Material for this task:
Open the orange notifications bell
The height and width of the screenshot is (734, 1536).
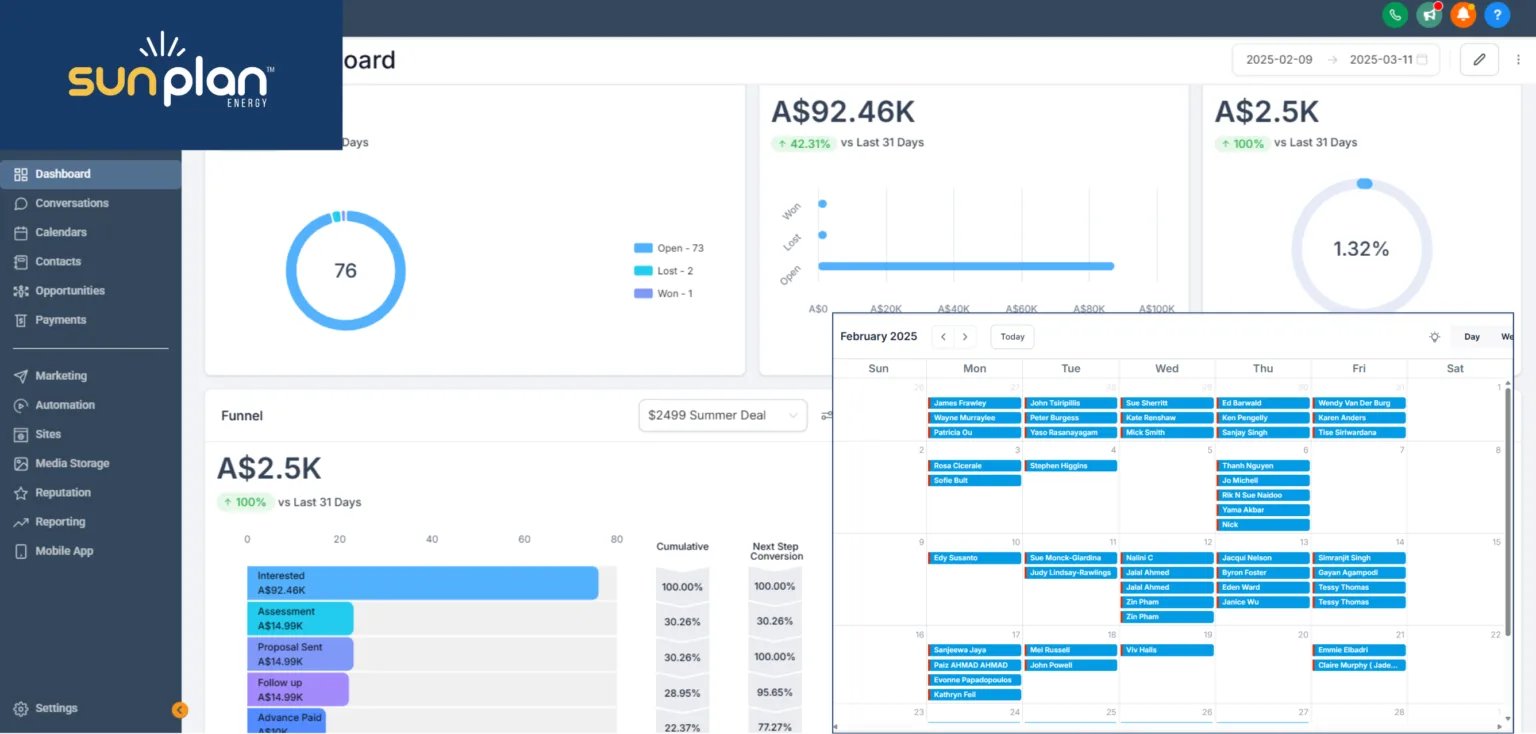coord(1463,15)
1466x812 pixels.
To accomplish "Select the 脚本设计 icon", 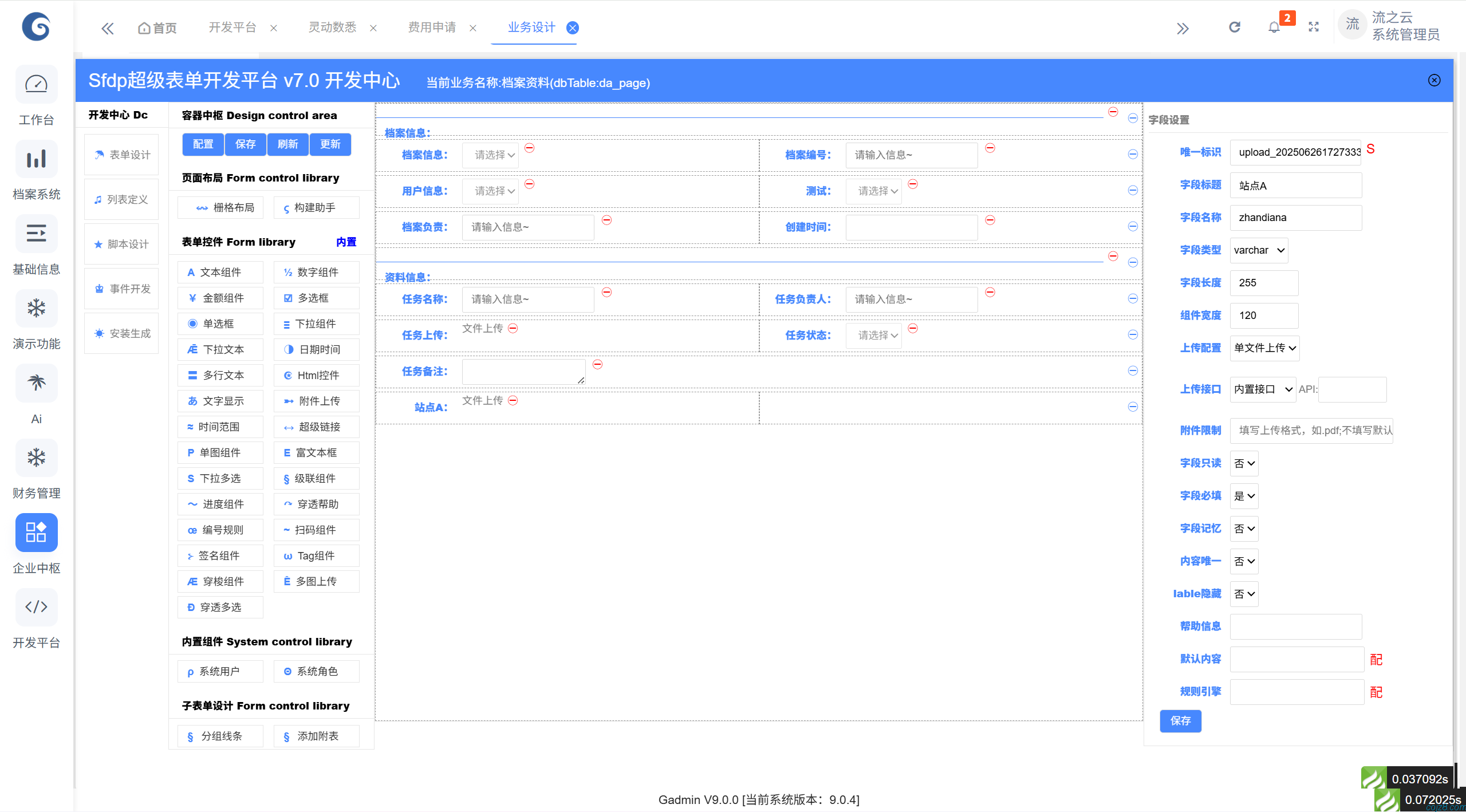I will click(121, 243).
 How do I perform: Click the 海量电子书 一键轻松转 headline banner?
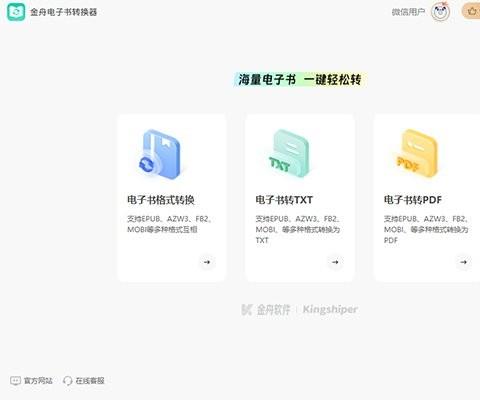tap(300, 80)
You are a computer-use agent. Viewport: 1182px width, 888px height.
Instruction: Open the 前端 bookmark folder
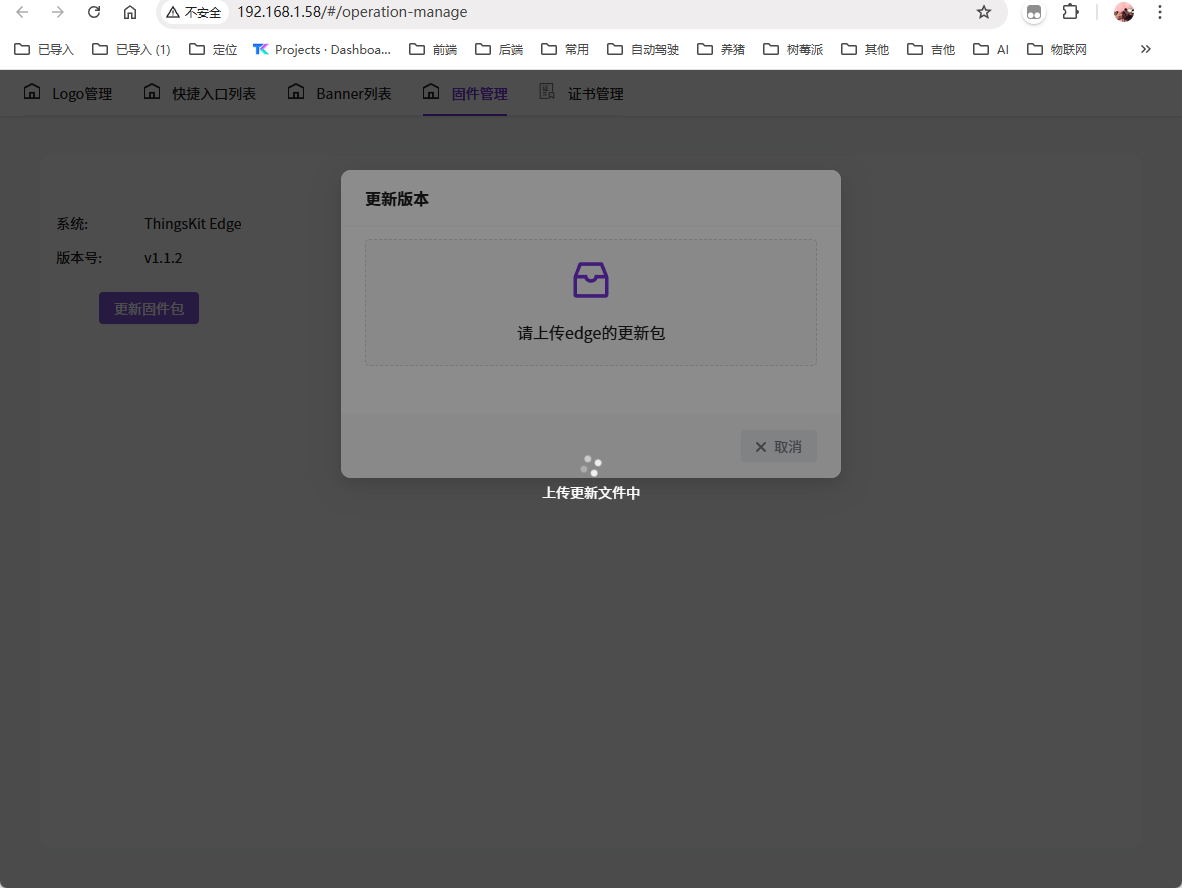pyautogui.click(x=433, y=49)
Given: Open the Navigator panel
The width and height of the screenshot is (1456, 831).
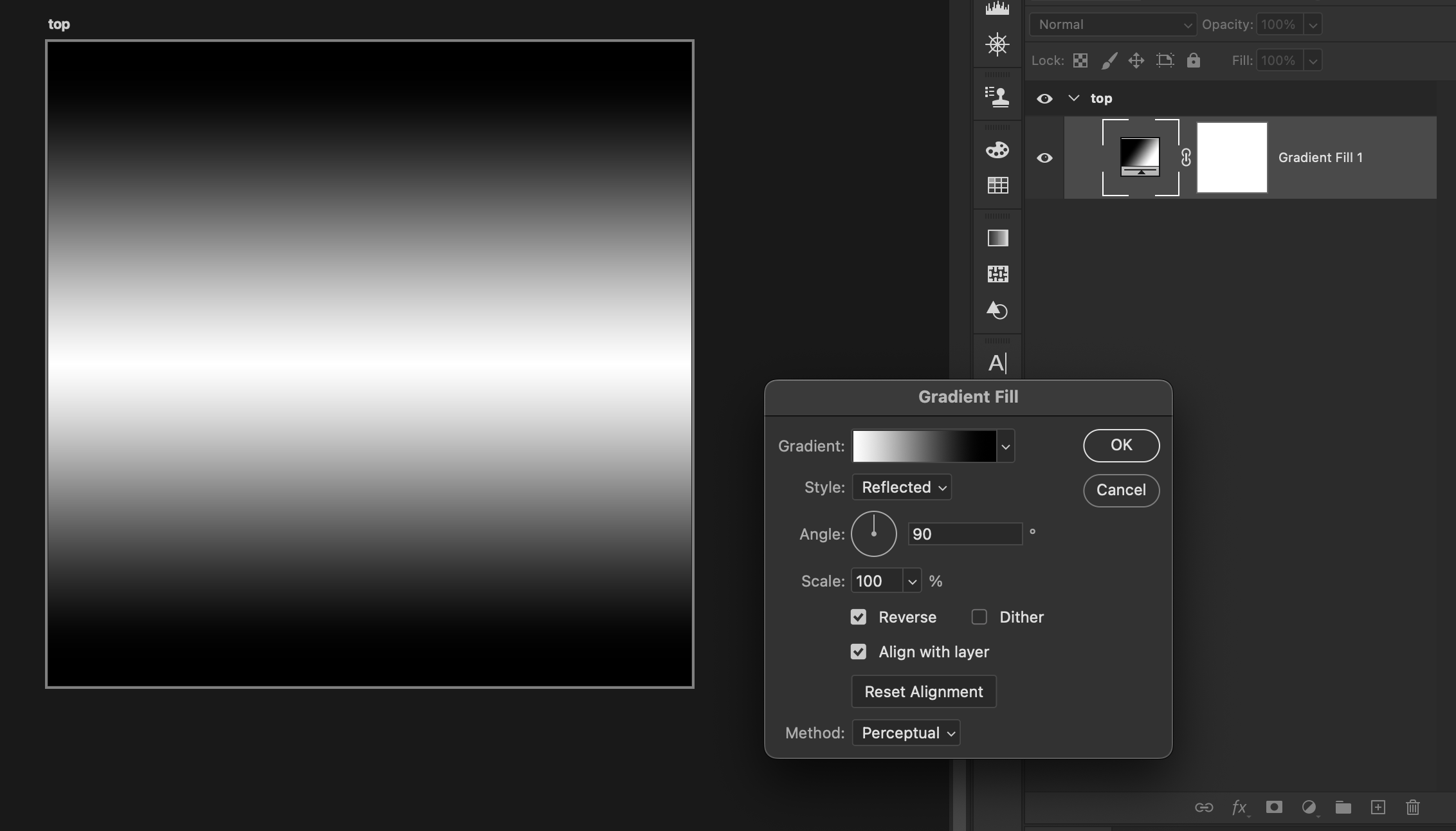Looking at the screenshot, I should [x=997, y=45].
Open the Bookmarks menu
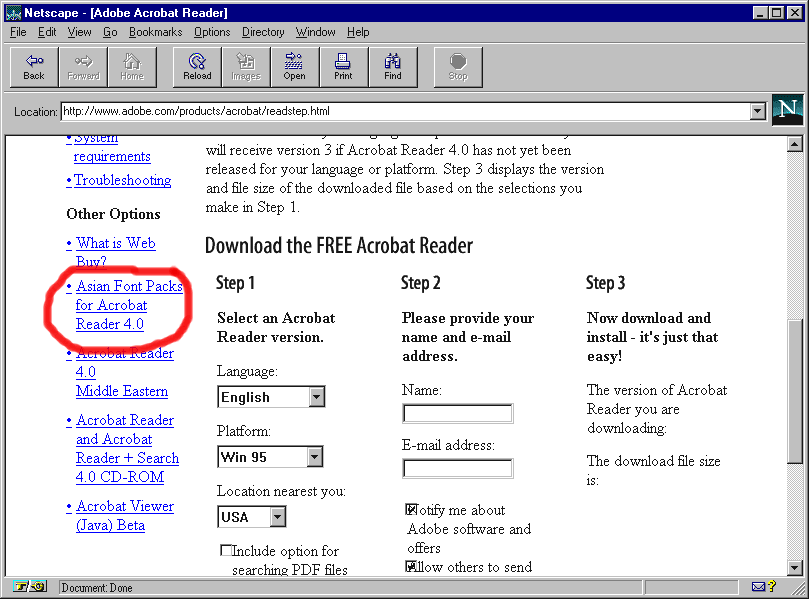This screenshot has width=809, height=599. click(x=155, y=32)
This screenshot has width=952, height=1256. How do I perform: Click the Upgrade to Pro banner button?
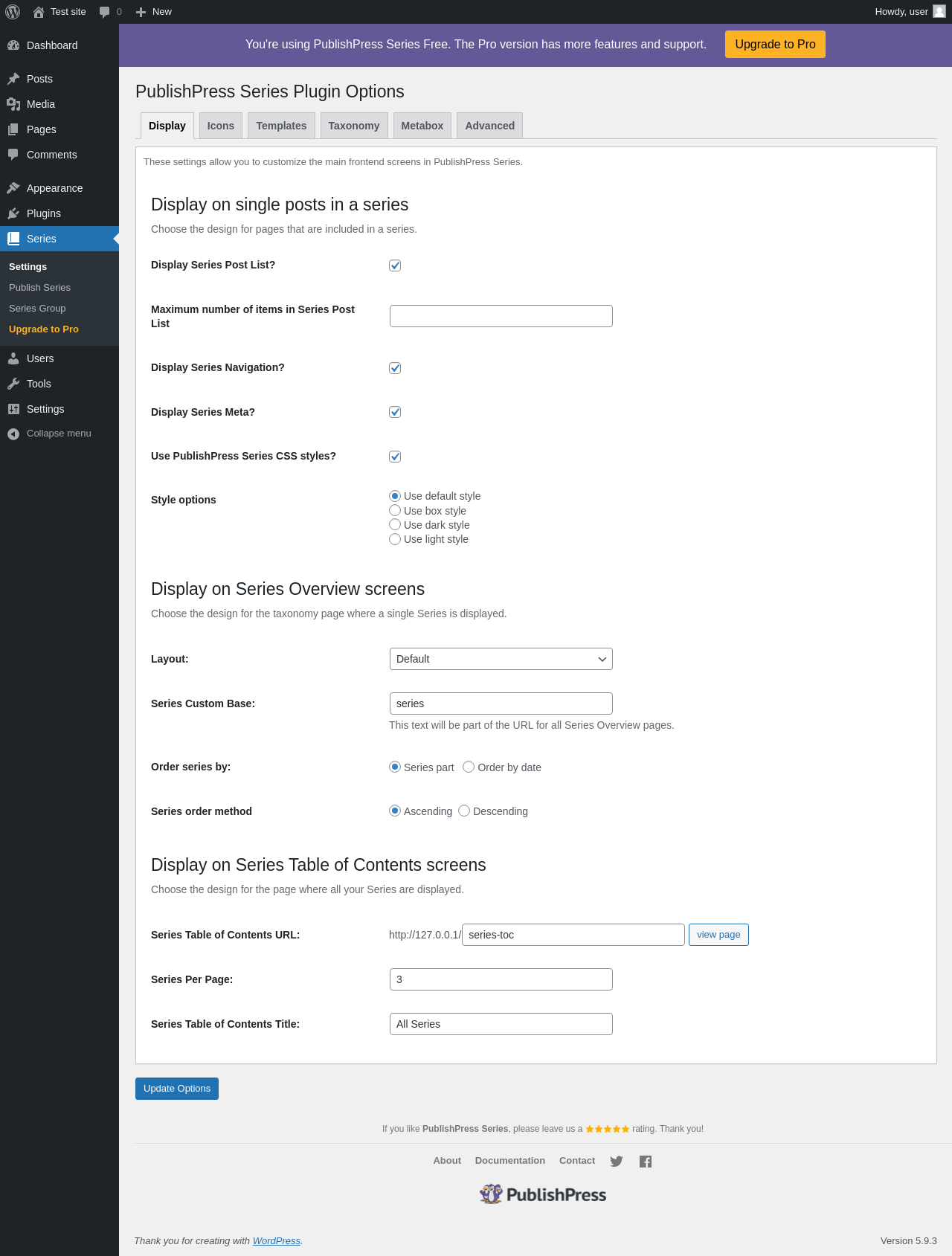pos(775,45)
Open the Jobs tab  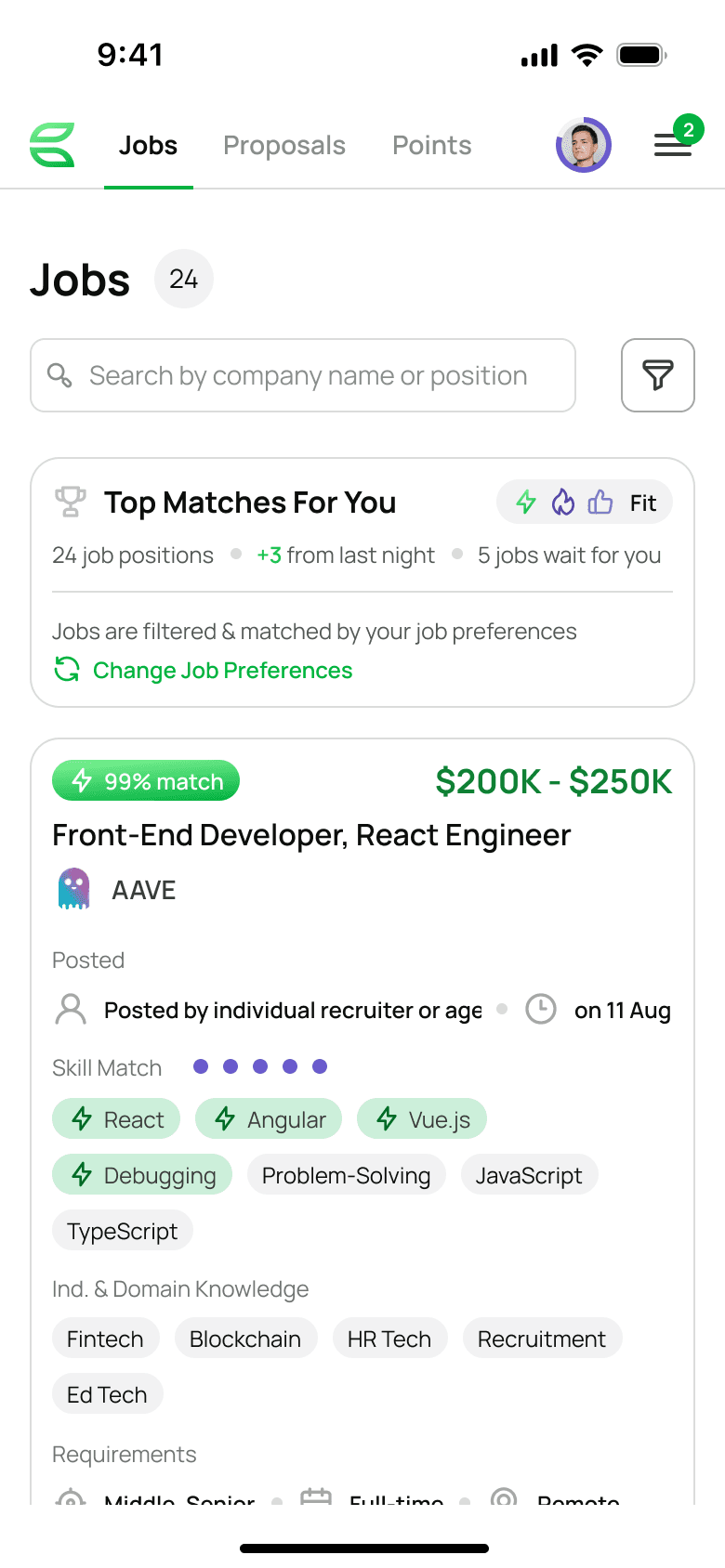pos(148,145)
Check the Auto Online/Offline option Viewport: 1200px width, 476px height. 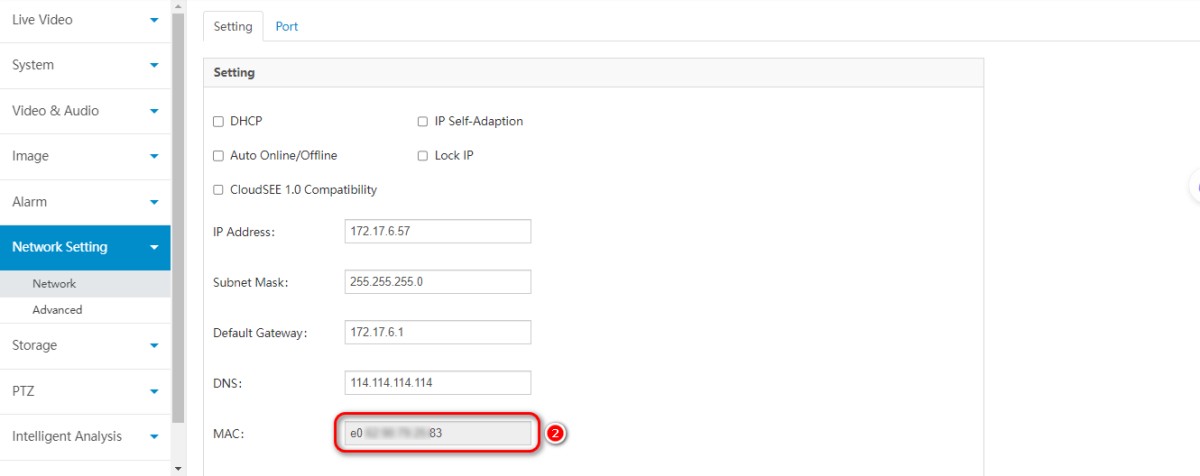(219, 156)
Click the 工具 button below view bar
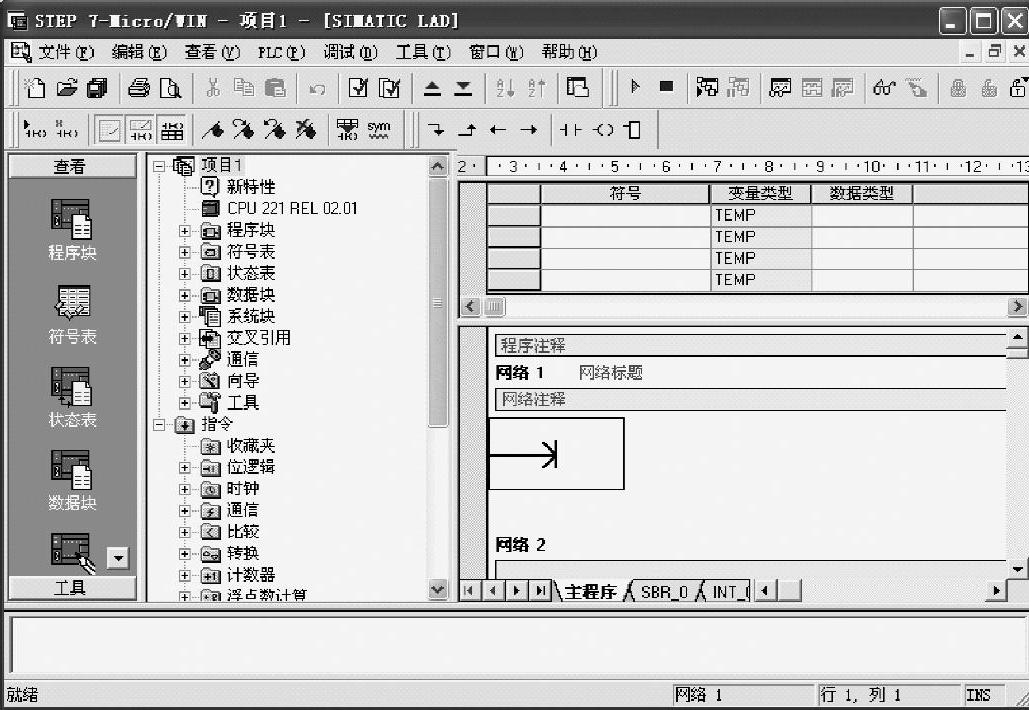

To be done: Rename "headline banner" to "top banner" in the part of the records that opens with the line containing "How do I perform: Click the 海量电子书" and closes with the line containing "pyautogui.click(x=433, y=49)", and reproduce only that part with everything else unchanged. Leave the pictures out of your answer.

Problem solution:
 How do I perform: Click the 海量电子书 一键轻松转 top banner?
tap(300, 80)
You are a computer-use agent. Viewport: 1182px width, 888px height.
Instruction: Open the 前端 bookmark folder
pyautogui.click(x=433, y=49)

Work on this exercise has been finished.